Another pianist he admires is Kenny Barron. Parks studied at the University of Washington at the age of 14, through an early entrance program, as a double major in computer science and music. He was part of a rich music scene in the Seattle area, doing gigs at the age of 15 and 16 and getting a lot of encouragement. He was selected to participate in the Grammy camp with other young musicians, which led to a move to New York City and pointed him to the Manhattan School of Music.

"Mostly because Kenny Barron was teaching there. I wanted to study with him. I got to for two years, which was great," he says.

He hung out on the scene, meeting people, and landed a gig with Blanchard, with whom he toured and made records including A Tale of God's Will (Requiem for Katrina).

"It was kind of ridiculous how lucky I got. That was the gig that I wanted the most. I wanted to play with Terence. That album of his, Wandering Moon, I'd worn it out. I was obsessed with it. Some of the earlier ones as well. I was a huge Terence fan. I learned so much with that band.

"Similarly, the other thing I wanted to do the most was play with Kurt Rosenwinkel. I went through a period of obsession with The Next Step, Heartcore and The Enemies of Energy. Those are important records for me. I played with Kurt for eight years. Learned a whole lot about music."

He also hooked up with saxophonist Joshua Redman and eventually became a founding member of the fine group James Farm with Redman, bassist Matt Penman and drummer Eric Harland.

"A common thread in a lot of these relationships is Eric Harland. Eric was in Terence's band when I first joined. Eric was in Kurt's band. It was on a tour with Eric that Kurt and I first played together. With Matt Penman, Eric and Kurt on guitar. That ended up being the beginning of my relationship working with Kurt. Then Matt, Eric and I did Matt's record together, Catch of the Day with Seamus Blake. Then we did my record Invisible Cinema. Josh heard that record and we ended up putting together James Farm. Harland is an important person in my life and a beautiful human being."

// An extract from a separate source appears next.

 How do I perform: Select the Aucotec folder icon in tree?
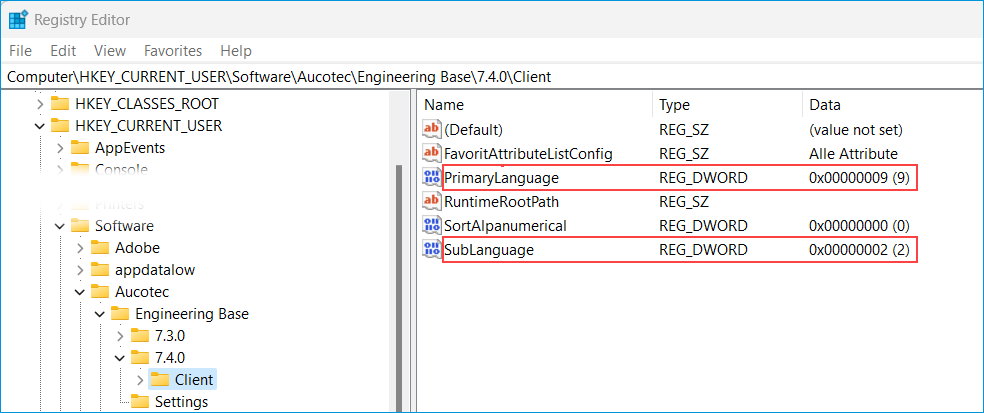[100, 291]
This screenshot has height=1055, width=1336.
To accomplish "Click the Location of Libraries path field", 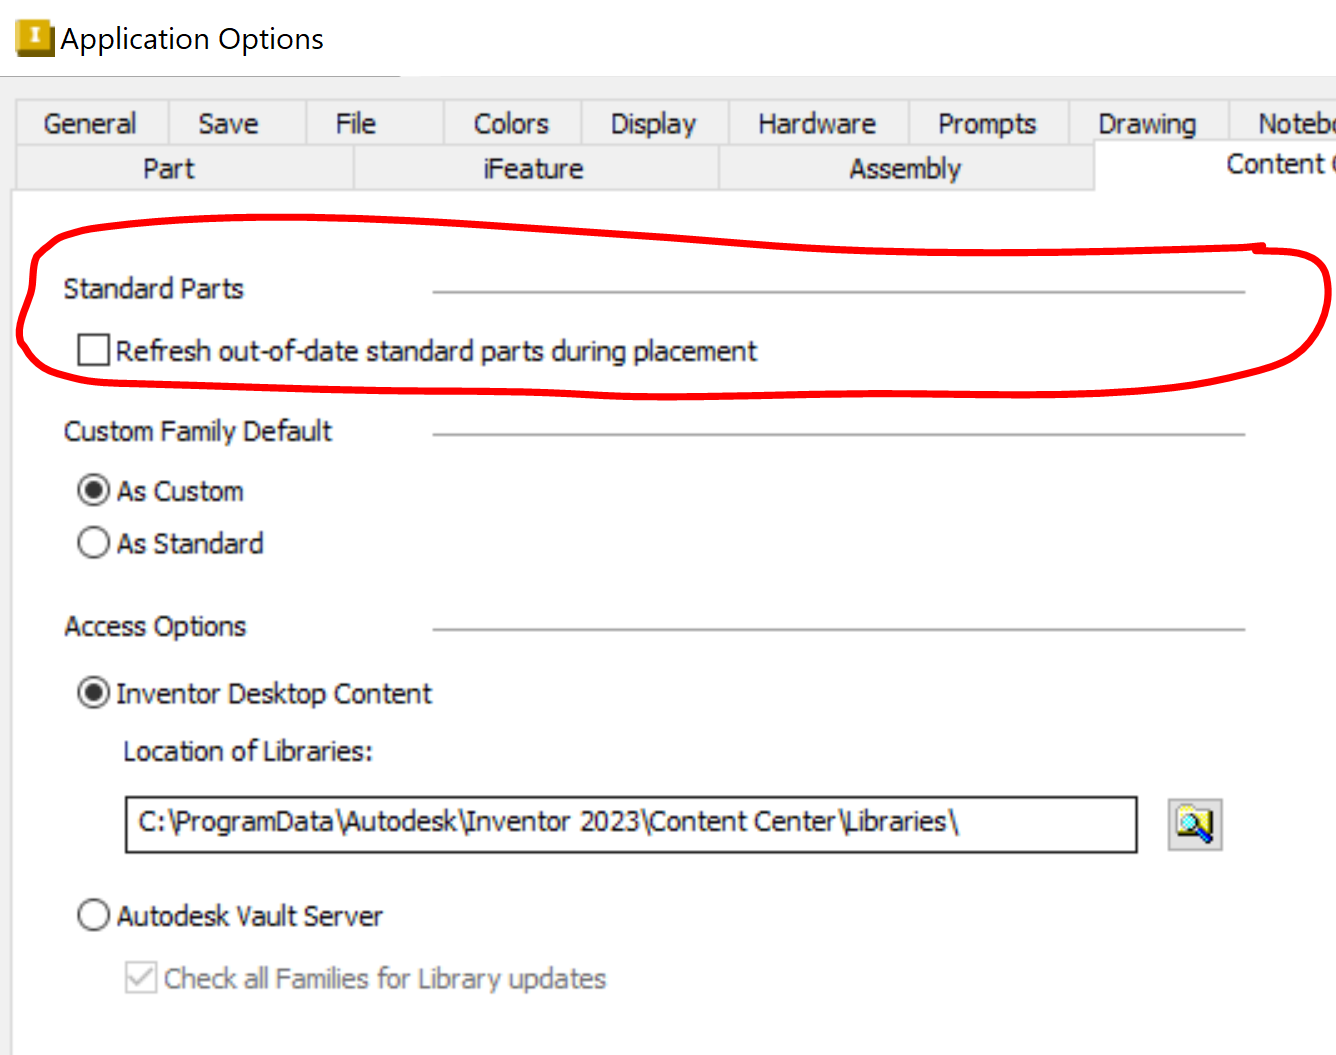I will (x=630, y=824).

Aside from getting gigs surrounding Find the Way, Parks has a new project with drummer Terri Lyne Carrington that is getting off the ground. "A joint-led kind of thing called Social Science. With her, me, Matt Stevens and young multi-instrumentalist Morgan Guerin." He also did a record with Gilad Hekselman, "where I'm playing more electronic things, like left-handed bass on the keyboard. Which is another fun challenge."

The ever-active Parks also has another band he calls Little Big.

"In some way it continues the trajectory of that record of mine Invisible Cinema from nine years ago. I'm picking up from there. I've got a whole bunch of tunes. Probably three albums worth of music that I could record with that band. It's a matter of doing it right and having it really feel right. I need that music to be produced in a different kind of way than a typical jazz record. So I'm working on finding ways to do that."